だから、待ってるから
「ホテルでディナー、夜景の見えるホテルでディナー」
さっきから彼女は上機嫌に繰り返している。
彼女の旦那はあまりこういうところに連れてこなかったのか?
「なにいってるの。来たことないのは遼クンでしょう。私はいっぱい連れてきてもらったわよ。彼、すごく優しいんだから」
何故俺はここでノロケを聞かなくてはいけないんだろうか。艦長、教えてください。
「でもねぇ、遠距離恋愛を10年も続けたのよ」
そいつは凄い。
「だから普通に会社帰りのデートっていうのにあこがれてたなぁ。会社の帰りに待ち合わせて、っていうの一度もなかったもんね」
そんなもんですかね。一介の学生にはわかりません。
「ふふふ、遼クンは相変わらずね。……ま、いいか、お願い事、何もかも叶ってしまったら却って面白くないかもね。さ、行こう」
もう俺は彼女に腕を組まれるのにも慣れてしまった。
初めて入った高そうなホテルだった。絨毯がふかふかして歩きにくいこと、この上ない。
「何か負け惜しみ考えてるでしょ、うふふ」
艦長、やっぱりこの女は妖怪サトリです。
ホテルでディナー、はさすがにおいしかった。フォークは外側から使っていけばいいのよねぇ、なんて彼女がつぶやいてくれたから、マナーにまごつくこともなかった。

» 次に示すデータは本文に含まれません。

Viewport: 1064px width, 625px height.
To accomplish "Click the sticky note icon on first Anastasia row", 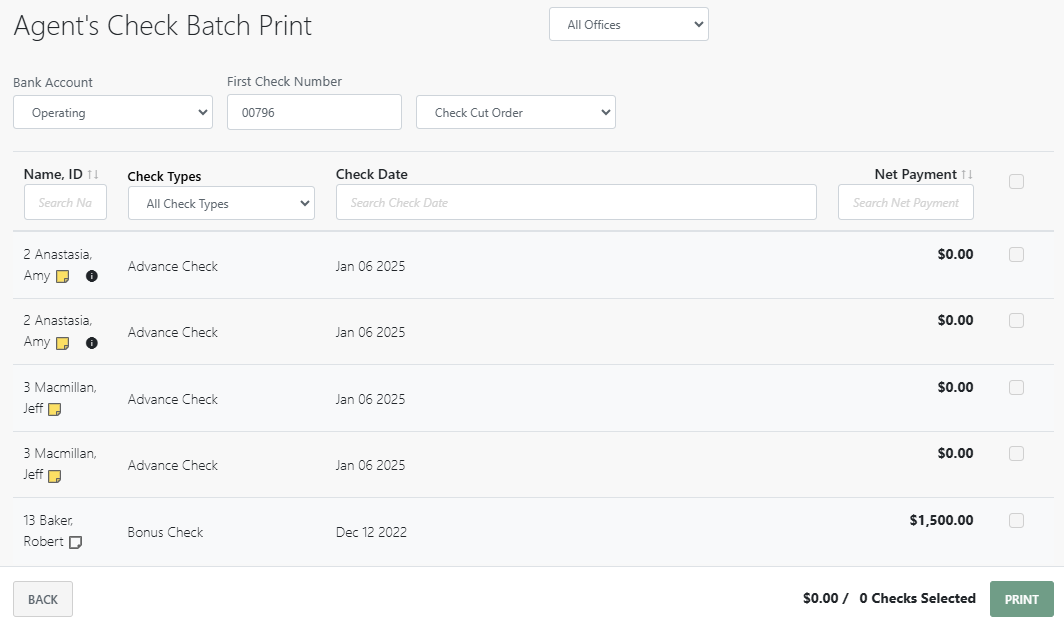I will (x=62, y=277).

肉料理の皿が下がり、後はデザートだけとなったとき、彼女がおもむろに切り出した。
「ねぇ、さっきの指輪はめてくれない?」
紙袋を差し出される。
いやいや、ソレはさすがにまずいでしょう。
「これが最後のお願い。ね?」
彼女は、ビクターの犬のようにこちらを見ている。
「これが終わったら種明かしするから……」
「……本当だな?」
艦長、降参です……。
「きちんと祐子って呼んでね」
悪魔が微笑んでいるような気がした。
レストラン中が俺に注目しているような、そんな錯覚をおぼえた。非常に居心地の悪い時間だった。もう二度とこんなことはごめんだ。

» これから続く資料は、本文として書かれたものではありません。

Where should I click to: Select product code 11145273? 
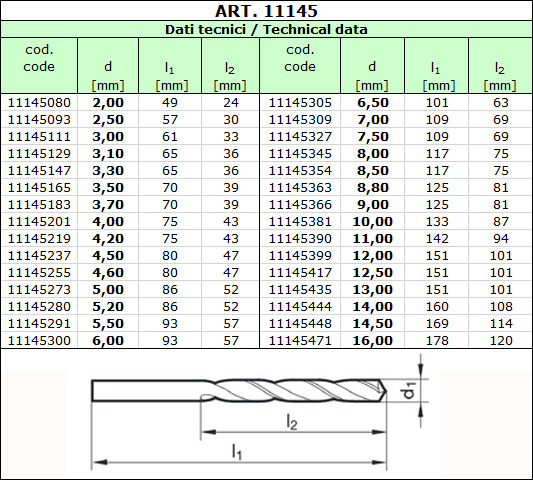[x=39, y=290]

その元凶はニコニコしながら、左手を本当にうれしそうに眺めている。アイスクリームがとろけそうだ。
そんなにうれしいもんかね、と心で毒を吐きながら、俺はデザートを平らげた。
「うれしいわよ、やっと、彼氏が選んでくれた指輪をはめてもらえたんだもん」
「ハイハイ、それじゃ、種明かしといこうか」
「相変わらずムードないなぁ。待って、食べ終わるから」
苦笑いしながら、嫌味のように彼女はゆっくりゆっくりスプーンを口に運んでいた。